In general, if we have two indistinguishable particles in states $\psi_1$ and $\psi_2$, then starting in the combined state $|\psi_1\psi_2\rangle$ and then exchanging them will produce the state $e^{i\theta}|\psi_2\psi_1\rangle$, or $e^{i2\pi s}|\psi_2\psi_1\rangle$. For bosons, the phase factor $e^{i\theta} e^{i2\pi s} = e^{i2\pi}$ comes out to one, so given two particles in the same state we get the tautological statement $|\psi\psi\rangle = 1|\psi\psi\rangle \rightarrow |\psi\psi\rangle = |\psi\psi\rangle$. For fermions, however, phase factor comes out to negative one, and we get $|\psi\psi\rangle = -|\psi\psi\rangle$, which can only be satisfied if the amplitude is zero—i.e., the state has zero probability. And thus, we get the well-know Pauli Exclusion Principle: no two fermions can occupy the exact same quantum state.
For anyons, the phase factor can be any value on the complex unit circle. Thus, for a pair of particles in identical states, we get the generalized expression $|\psi\psi\rangle = z|\psi\psi\rangle$.
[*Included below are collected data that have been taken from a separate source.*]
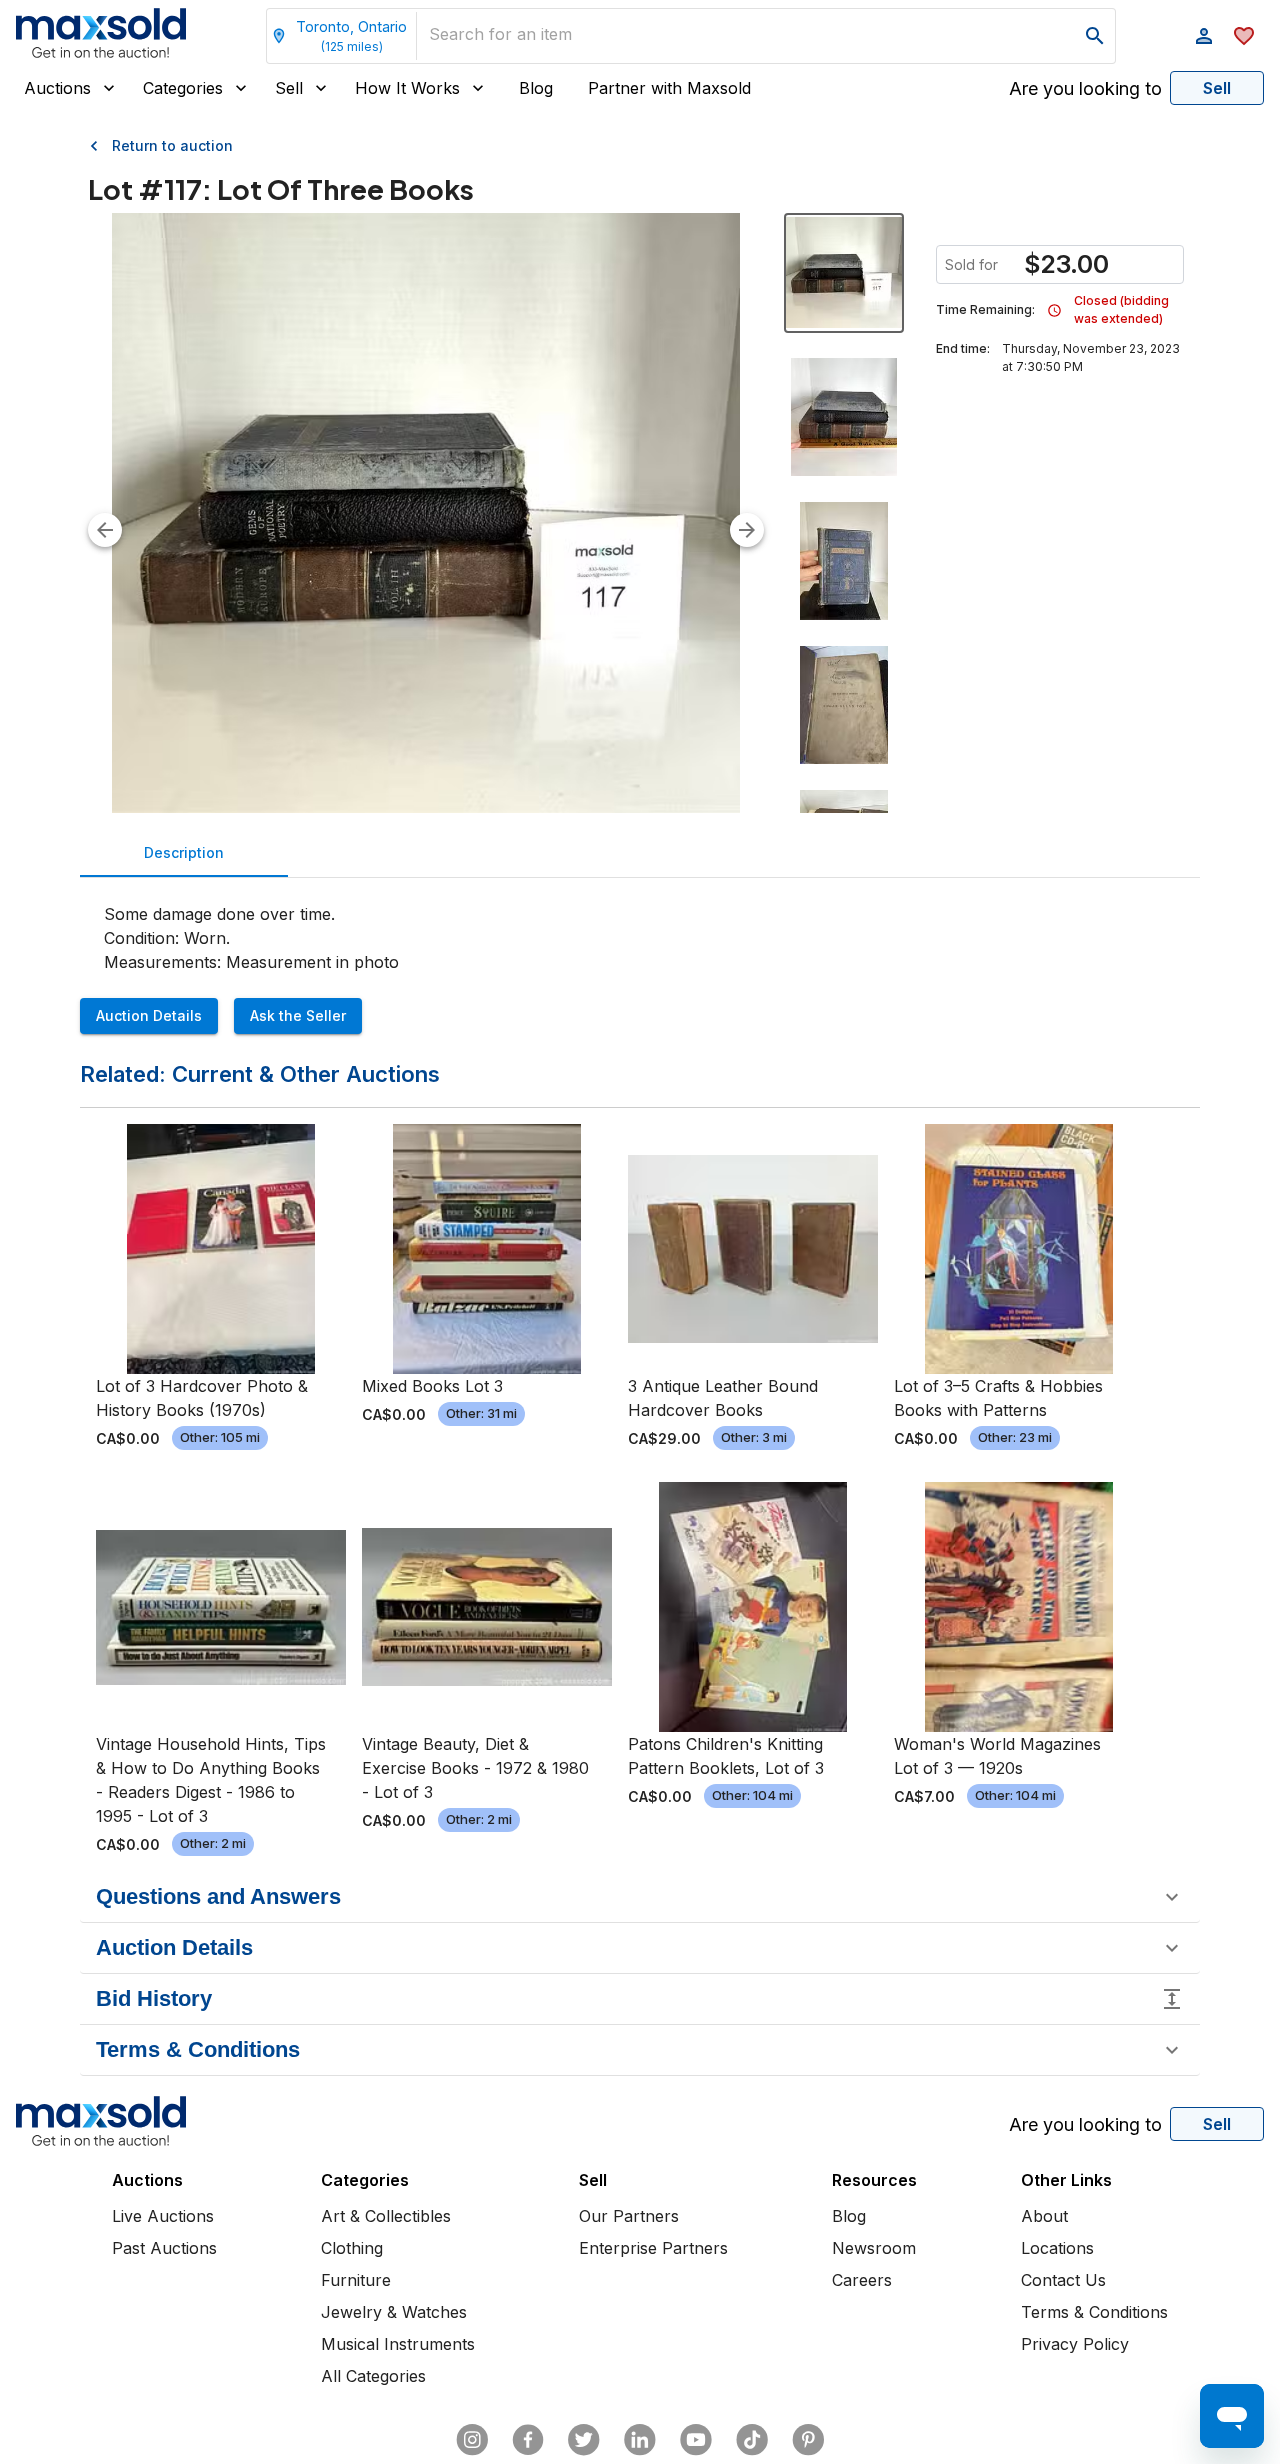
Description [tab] (184, 852)
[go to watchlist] (1244, 36)
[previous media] (105, 530)
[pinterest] (808, 2440)
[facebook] (528, 2440)
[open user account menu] (1204, 36)
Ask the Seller (298, 1015)
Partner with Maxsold (669, 88)
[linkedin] (640, 2440)
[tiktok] (752, 2440)
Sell (289, 88)
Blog (536, 88)
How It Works (407, 88)
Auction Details (149, 1015)
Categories (183, 88)
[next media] (747, 530)
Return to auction (172, 145)
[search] (1095, 36)
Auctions (57, 88)
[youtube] (696, 2440)
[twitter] (584, 2440)
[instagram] (472, 2440)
If $z$ happens to be 1, then we're dealing with bosons, and everything is fine. But what if it is neither 1 nor -1? Is the result that anyons end up obeying an exclusion principle just like fermions, with bosons being the unique special case, or is it possible to have states which remain unchanged under certain phase shifts, which would thus be allowed (resulting in a rather more complicated sort of semi-exclusion)?